THE old soldiers marched again today, April 25, and even though there aren’t many Diggers from World War II who can still march and ever dwindling numbers of Vietnam veterans, there is always something very emotive about the Anzac Day parade.
It’s one of the few days that makes me really proud to be Australian, not because of any glorification of war, but because as a young nation, Australia played a leading role on the world stage and came through with flying colours.
A few years ago, I spent Anzac Day at Villers Bretonneux and exploring the battlefields of the Somme in France (where more Australians died in six weeks than in eight months of the Gallipoli campaign) where rolling green fields show little sign of the bloody trenches where young men from the opposite side of the world found themselves in hell.
The most rewarding part of that visit was not the service and the speeches, cemeteries filled with rows of white crosses or the engraved stone edifices but being approached by a young Frenchman, while sitting at a street café at Bonnay, a small village nearby.
Although barely 20-years-old, when he heard I was Australian, he immediately asked if I was there for Anzac Day (he pronounced it on-zoc).
That a young man in France should know of the Anzacs meant that the efforts of all those young Australians who died on the Somme did not die in vain; that almost a century after fighting in a foreign country so far from home, their efforts were not forgotten.
And listening to the brass and pipe bands play Waltzing Matilda as the old (and young) men and women marched through the streets of Brisbane today, I again felt great gratitude to those who proved that Australia, a comparatively young country with a small population, could make a difference in the world.
The Shrine of Remembrance, dedicated on Armistice Day, November 11, 1930, is off Ann Street, fronting Anzac Square where for decades Australians of all ages have gathered at dawn on Anzac Day to pay their respects to those who have fought in all wars.

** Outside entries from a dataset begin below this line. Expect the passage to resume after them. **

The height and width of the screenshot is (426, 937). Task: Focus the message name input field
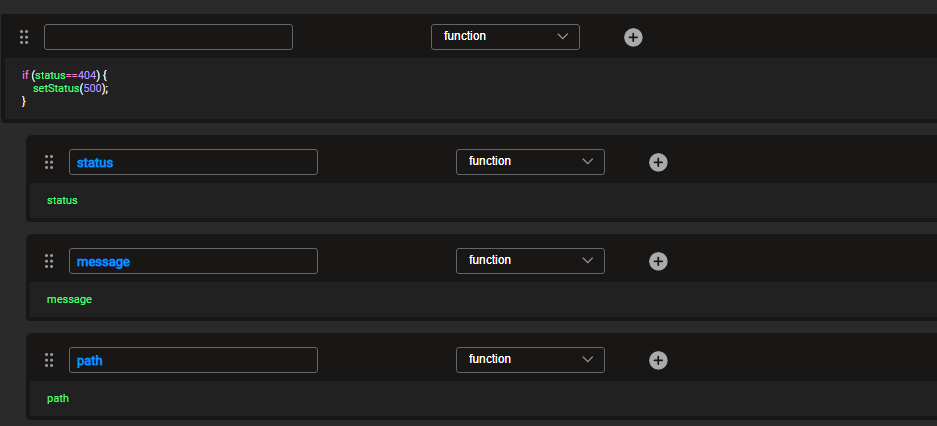(193, 261)
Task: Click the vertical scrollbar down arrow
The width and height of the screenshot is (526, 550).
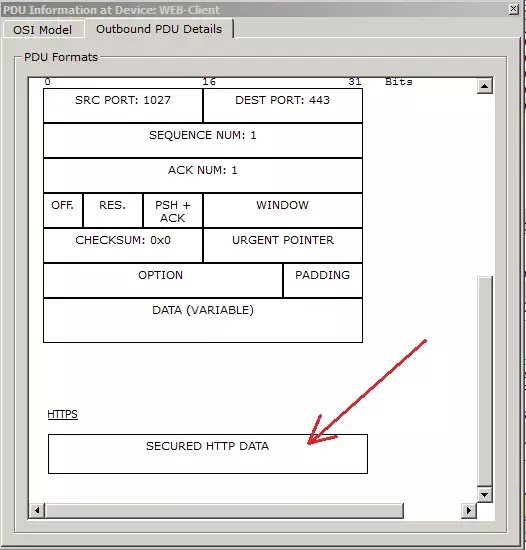Action: 485,495
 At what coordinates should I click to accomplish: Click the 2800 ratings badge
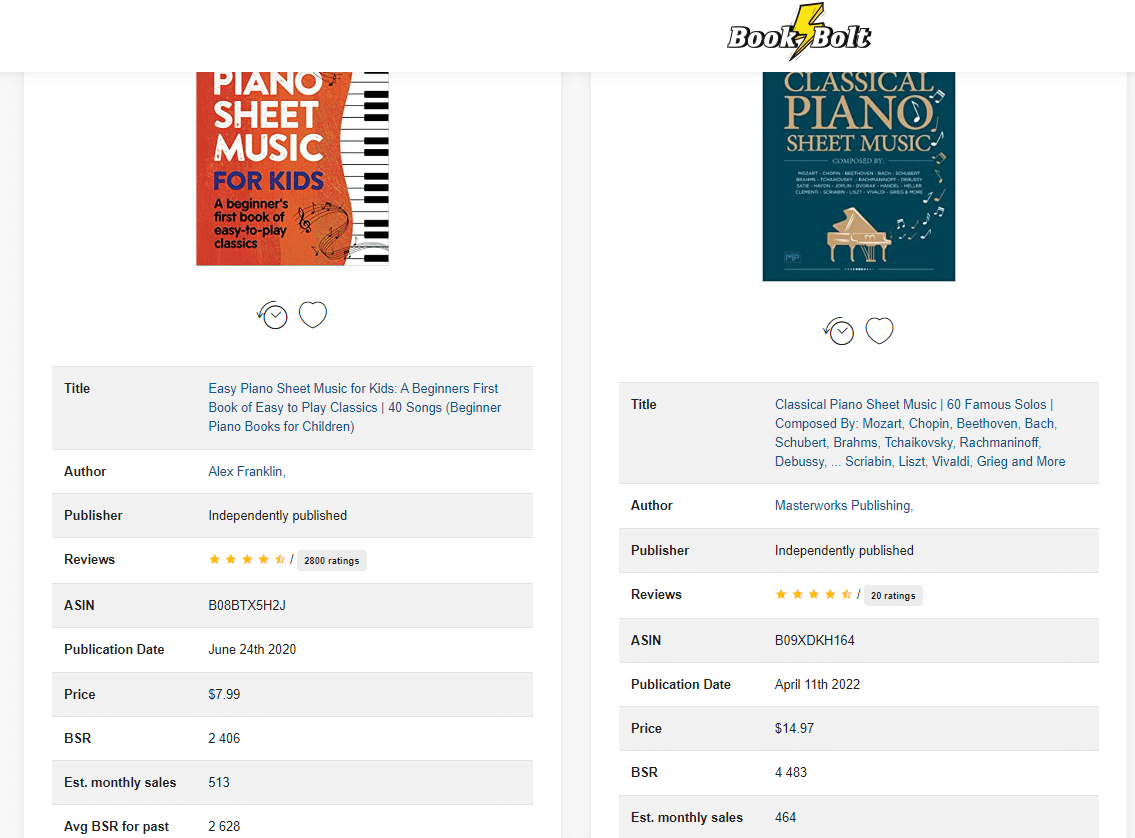(x=332, y=560)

Anzac Square, between Adelaide and Ann Streets, is dedicated to Australia’s military heritage with the Shrine of Remembrance and the Eternal Flame as its focal point. There are water features, an avenue of magnificent bottle trees and Bribie Island pines and statues commemorating the various theatres of war.
A touch and tell system explains the significance of the area.
There is plenty of seating and green lawns and today was its special day as a crowd of 50,000 lined the streets of Brisbane to watch the old men march and to pause and remember the fallen.